Todas as famílias têm esqueletos
no armário. Esta é uma das premissas que instigam a meticulosa investigação do
jornalista econômico Mikael Blomkivist, personagem central do grudento romance
policial e/ou de suspense “Os homens que
não amavam as mulheres” (Companhia das Letras, 2011), do autor sueco Stieg Larsson;
livro (primeira parte de uma trilogia) que originou uma adaptação
cinematográfica a ser lançada nas próximas semanas.
A trama, ganhadora do Prêmio
Chave de Vidro (em 2006), meticulosamente engendrada, revela-nos os passos do
perspicaz e quixotesco jornalista da revista Millennium, recrutado de maneira
pouco convencional por Henrik Vanger, velho patriarca de um império industrial
sueco, para solucionar um enigma escabroso.
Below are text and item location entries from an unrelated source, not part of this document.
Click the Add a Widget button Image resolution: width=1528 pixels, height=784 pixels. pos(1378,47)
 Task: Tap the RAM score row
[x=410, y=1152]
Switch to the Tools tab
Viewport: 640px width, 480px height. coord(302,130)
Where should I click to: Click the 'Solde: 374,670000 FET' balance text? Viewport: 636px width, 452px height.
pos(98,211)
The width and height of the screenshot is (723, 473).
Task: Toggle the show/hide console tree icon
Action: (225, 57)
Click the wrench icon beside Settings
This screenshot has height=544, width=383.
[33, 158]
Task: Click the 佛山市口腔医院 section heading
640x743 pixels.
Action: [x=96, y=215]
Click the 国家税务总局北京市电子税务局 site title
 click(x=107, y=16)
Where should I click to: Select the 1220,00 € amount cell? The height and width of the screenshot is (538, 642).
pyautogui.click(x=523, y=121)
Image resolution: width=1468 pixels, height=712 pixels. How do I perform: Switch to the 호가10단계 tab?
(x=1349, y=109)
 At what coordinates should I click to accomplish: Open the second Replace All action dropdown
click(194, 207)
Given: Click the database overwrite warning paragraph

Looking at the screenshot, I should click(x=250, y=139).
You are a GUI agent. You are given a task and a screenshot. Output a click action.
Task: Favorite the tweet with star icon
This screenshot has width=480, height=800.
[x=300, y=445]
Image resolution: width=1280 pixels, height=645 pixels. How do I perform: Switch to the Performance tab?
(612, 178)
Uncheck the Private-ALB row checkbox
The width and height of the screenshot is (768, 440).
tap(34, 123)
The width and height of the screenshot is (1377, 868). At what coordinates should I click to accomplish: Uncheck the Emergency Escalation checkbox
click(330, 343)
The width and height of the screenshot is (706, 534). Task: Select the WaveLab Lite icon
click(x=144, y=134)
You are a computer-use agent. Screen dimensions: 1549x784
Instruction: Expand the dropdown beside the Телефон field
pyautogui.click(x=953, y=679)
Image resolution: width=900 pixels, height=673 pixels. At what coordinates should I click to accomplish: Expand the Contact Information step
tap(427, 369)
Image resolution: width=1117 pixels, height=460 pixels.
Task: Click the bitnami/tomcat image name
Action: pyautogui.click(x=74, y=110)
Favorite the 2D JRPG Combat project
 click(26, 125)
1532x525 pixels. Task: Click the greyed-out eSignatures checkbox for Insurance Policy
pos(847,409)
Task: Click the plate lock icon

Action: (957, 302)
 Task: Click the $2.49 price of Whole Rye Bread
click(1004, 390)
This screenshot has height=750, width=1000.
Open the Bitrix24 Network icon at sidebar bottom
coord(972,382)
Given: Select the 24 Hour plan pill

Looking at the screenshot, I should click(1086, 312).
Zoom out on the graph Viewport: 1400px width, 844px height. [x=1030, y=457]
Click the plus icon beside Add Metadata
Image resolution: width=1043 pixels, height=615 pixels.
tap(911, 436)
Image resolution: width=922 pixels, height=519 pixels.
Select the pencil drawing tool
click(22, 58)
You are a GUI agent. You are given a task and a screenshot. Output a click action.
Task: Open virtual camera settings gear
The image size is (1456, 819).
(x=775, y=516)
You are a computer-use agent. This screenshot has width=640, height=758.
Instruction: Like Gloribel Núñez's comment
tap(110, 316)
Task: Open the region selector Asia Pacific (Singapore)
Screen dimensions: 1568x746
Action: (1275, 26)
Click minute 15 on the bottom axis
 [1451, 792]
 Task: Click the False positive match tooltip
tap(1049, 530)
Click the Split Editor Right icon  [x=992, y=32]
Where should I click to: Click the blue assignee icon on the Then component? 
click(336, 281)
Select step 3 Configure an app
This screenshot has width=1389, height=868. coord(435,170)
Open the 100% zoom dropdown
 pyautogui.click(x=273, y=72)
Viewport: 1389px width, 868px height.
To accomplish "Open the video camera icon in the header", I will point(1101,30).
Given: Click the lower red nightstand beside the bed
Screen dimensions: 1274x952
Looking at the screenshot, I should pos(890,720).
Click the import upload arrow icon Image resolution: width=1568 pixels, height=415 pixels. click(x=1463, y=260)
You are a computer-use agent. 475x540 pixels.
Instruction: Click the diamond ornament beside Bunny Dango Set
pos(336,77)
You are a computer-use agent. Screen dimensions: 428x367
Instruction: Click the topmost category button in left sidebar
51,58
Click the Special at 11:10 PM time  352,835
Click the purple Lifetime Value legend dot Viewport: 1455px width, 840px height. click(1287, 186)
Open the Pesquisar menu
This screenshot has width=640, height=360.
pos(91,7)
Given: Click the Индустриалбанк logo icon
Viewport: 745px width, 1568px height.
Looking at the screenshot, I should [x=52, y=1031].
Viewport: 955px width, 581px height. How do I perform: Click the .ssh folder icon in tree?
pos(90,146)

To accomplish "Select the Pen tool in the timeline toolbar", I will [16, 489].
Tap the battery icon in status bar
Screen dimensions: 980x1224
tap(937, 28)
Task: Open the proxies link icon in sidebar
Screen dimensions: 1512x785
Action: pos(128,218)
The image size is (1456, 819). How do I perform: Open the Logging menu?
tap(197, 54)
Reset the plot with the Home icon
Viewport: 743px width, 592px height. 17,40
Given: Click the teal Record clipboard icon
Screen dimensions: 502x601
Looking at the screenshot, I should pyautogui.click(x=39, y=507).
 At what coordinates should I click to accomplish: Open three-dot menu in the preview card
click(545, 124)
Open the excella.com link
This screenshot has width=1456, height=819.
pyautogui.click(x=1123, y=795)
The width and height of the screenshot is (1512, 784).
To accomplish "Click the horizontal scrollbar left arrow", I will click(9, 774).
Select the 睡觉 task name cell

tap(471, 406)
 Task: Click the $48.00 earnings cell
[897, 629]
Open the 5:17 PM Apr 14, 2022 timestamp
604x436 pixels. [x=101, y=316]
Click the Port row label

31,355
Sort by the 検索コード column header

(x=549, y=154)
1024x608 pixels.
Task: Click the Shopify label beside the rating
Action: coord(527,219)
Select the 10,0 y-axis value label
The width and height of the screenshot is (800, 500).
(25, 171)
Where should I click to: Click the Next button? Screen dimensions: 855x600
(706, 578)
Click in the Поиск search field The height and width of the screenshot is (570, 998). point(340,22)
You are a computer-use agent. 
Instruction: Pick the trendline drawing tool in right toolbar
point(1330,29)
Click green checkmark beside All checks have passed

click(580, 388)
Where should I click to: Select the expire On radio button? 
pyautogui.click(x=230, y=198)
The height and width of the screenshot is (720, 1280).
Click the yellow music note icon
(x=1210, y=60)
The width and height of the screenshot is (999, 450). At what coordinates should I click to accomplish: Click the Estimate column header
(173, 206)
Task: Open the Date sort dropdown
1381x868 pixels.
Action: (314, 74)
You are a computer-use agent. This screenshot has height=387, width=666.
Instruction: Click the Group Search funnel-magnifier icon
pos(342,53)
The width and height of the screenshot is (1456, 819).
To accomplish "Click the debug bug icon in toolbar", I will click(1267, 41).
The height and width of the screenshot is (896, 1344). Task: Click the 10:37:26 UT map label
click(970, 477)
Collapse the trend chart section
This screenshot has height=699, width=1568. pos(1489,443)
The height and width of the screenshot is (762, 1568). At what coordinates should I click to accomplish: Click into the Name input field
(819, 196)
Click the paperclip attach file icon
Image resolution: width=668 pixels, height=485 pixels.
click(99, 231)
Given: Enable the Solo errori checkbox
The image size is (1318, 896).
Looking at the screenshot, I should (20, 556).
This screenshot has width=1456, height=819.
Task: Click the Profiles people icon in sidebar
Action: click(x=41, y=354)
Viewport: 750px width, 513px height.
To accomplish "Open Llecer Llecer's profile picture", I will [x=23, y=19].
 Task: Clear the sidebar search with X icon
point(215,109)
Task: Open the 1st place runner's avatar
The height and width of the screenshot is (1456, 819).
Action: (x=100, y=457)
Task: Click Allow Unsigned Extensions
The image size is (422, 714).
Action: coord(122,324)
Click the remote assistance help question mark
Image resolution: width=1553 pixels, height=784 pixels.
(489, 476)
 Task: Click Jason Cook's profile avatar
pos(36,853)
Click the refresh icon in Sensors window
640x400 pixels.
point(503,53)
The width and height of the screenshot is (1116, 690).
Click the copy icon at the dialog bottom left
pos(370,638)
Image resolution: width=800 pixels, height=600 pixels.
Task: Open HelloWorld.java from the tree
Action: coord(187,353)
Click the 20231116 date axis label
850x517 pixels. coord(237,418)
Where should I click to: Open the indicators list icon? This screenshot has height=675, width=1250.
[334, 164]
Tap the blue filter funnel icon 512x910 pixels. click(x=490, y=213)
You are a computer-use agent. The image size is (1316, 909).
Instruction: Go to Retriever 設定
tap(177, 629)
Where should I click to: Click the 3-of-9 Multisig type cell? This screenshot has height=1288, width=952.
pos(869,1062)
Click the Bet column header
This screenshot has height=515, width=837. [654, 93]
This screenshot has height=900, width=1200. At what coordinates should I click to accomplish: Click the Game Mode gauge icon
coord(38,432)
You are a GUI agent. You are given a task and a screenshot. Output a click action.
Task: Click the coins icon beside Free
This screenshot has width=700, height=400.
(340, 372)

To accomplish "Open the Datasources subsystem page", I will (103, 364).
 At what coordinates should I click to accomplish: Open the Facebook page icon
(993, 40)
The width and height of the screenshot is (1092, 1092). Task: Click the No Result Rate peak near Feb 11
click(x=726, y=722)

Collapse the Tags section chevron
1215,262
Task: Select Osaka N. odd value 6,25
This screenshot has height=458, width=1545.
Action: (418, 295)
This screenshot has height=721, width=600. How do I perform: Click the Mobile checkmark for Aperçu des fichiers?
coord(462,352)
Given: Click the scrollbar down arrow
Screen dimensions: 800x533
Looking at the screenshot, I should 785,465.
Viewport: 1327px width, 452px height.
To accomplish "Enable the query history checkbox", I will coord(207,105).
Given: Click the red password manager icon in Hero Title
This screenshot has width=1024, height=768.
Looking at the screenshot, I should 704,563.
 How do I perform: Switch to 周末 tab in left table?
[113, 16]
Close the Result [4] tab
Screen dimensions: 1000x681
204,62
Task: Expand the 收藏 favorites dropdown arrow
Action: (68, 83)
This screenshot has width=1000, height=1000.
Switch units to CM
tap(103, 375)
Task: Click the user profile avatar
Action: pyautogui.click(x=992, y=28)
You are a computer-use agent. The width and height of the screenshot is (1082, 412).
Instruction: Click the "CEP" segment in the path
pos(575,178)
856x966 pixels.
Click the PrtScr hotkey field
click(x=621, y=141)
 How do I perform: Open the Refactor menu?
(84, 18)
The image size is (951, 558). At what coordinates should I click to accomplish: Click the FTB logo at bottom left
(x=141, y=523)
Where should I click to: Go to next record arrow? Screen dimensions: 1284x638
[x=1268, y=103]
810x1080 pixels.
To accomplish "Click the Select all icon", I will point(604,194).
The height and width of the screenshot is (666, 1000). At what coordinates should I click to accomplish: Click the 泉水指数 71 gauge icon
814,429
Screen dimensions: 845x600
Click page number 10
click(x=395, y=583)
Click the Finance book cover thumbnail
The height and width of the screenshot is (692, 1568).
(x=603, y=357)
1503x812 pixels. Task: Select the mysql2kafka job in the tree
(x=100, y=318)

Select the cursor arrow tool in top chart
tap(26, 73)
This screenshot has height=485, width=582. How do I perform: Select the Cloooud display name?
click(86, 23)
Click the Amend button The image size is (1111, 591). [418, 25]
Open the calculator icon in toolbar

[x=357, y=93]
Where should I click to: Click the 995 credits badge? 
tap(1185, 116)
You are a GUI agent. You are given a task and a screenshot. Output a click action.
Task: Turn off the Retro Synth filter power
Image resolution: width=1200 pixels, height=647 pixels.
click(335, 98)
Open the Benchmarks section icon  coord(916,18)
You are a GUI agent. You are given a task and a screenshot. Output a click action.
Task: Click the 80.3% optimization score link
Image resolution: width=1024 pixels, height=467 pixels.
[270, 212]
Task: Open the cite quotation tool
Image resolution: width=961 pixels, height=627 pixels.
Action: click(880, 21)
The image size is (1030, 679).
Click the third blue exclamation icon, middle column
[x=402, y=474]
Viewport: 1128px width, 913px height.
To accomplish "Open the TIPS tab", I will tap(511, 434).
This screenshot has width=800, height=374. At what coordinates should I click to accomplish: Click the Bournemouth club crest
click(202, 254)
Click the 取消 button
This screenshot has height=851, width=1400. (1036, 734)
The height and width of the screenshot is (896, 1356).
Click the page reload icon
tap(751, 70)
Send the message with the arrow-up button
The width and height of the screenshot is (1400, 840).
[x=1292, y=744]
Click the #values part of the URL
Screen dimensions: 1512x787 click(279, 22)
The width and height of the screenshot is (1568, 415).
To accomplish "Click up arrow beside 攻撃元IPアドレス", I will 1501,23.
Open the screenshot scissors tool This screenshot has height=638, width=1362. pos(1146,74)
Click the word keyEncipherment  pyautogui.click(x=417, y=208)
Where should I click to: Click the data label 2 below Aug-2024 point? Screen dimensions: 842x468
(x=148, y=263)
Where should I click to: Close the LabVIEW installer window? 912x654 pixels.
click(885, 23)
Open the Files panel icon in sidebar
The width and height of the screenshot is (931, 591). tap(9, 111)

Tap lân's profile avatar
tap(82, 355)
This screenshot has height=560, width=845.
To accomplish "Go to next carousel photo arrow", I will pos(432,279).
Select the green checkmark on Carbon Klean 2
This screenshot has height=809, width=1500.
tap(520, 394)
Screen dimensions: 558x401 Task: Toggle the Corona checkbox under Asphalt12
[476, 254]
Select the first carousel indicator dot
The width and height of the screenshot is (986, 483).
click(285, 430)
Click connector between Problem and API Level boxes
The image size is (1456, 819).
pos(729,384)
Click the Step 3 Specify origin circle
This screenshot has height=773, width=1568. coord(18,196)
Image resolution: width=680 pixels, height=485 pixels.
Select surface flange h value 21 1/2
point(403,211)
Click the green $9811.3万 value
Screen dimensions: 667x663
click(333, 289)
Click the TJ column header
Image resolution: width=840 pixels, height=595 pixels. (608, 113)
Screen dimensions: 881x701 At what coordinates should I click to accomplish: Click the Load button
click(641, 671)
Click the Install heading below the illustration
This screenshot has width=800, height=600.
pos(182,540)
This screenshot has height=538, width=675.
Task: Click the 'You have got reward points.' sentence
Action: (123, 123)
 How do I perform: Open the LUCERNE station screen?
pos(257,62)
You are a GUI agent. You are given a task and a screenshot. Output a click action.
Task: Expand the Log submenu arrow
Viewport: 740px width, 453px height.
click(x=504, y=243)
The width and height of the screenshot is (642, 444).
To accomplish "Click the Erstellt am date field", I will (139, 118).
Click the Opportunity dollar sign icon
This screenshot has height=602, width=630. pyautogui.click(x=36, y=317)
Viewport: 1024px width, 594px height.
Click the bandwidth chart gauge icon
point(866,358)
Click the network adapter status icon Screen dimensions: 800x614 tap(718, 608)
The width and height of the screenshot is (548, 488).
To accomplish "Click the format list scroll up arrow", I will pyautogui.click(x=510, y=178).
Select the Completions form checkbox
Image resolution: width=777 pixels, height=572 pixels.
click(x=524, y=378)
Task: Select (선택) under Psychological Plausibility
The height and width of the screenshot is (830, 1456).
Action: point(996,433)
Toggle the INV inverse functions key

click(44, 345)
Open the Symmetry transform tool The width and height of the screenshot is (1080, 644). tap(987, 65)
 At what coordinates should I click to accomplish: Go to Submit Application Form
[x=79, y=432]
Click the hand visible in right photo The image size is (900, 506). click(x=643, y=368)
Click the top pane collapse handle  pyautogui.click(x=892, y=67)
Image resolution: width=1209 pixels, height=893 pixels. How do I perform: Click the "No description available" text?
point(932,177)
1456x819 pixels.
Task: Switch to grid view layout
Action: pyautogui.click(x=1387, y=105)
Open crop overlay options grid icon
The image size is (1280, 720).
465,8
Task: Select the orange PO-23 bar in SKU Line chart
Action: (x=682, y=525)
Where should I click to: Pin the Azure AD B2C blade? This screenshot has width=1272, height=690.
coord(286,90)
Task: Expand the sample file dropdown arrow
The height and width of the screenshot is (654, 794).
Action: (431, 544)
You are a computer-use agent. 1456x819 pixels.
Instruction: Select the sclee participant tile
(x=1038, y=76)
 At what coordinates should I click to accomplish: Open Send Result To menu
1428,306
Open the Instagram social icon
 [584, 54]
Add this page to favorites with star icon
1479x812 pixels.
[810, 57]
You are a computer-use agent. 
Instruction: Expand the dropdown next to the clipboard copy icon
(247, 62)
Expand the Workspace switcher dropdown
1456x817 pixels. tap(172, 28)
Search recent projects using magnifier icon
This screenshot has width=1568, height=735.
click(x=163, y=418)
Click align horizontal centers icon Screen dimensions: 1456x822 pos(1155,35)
Há mais de quarenta anos, o
poderoso octogenário é atormentado pelo misterioso desaparecimento de sua sobrinha-neta
(e possível herdeira), Harriet Vanger. O sumiço da jovem, seguido de
assassinato (hipótese admitida como fato), ocorre durante um encontro familiar
anual, realizado nas propriedades da família Vanger, na Ilha de Hedebyön, nas vizinhanças
gélidas de Hedestad, em 1966 (Uma boa pedida para estes dias invernais
mogianos!). Como se não bastasse a perda, cumprindo um singelo ritual caseiro
estabelecido entre Harriet e o Tio-avô, desde que a menina tinha oito anos de
idade, o respeitável empresário recebe uma flor emoldurada toda a vez que
aniversaria, sem indicações do remetente.
A cada capítulo, somos
apresentados a dados reais e estarrecedores que demonstram a forma como, na
Suécia, os homens tratam o sexo oposto (“Na
Suécia, 18% das mulheres foram ameaçadas por um homem pelo menos uma vez na
vida”, “Na Suécia, 46% das mulheres já sofreram violência de um homem”, etc).
À primeira vista, tais índices
representam mecanismos seguros de contextualização do enredo, mas servem também
como crítica audaciosa a uma realidade social lastimável. Além de problematizar,
tal tensão serve de estrutura, justificativa, a outra personagem marcante da
narrativa: uma introvertida investigadora particular que foge aos padrões
esperados pelo leitor assíduo de tal modalidade romanesca.
Enfim, “Vale”! Não são os métodos
tradicionais de um Allan Poe, Conan Doyle ou Agatha Christie; nem a crueza
encantadora de um Roberto Bolaño; muito menos a engenhosidade febril de um
Umberto Eco; mas não chega, de maneira alguma, à incompetência, à mediocridade
oportunista de um Dan Brown.
MIRANDA, Rafael Puertas de. Os homens, as mulheres e o frio. Jornal Mogi News, Mogi das Cruzes, 03 de Julho de 2011.
Caderno Variedades, p. 03.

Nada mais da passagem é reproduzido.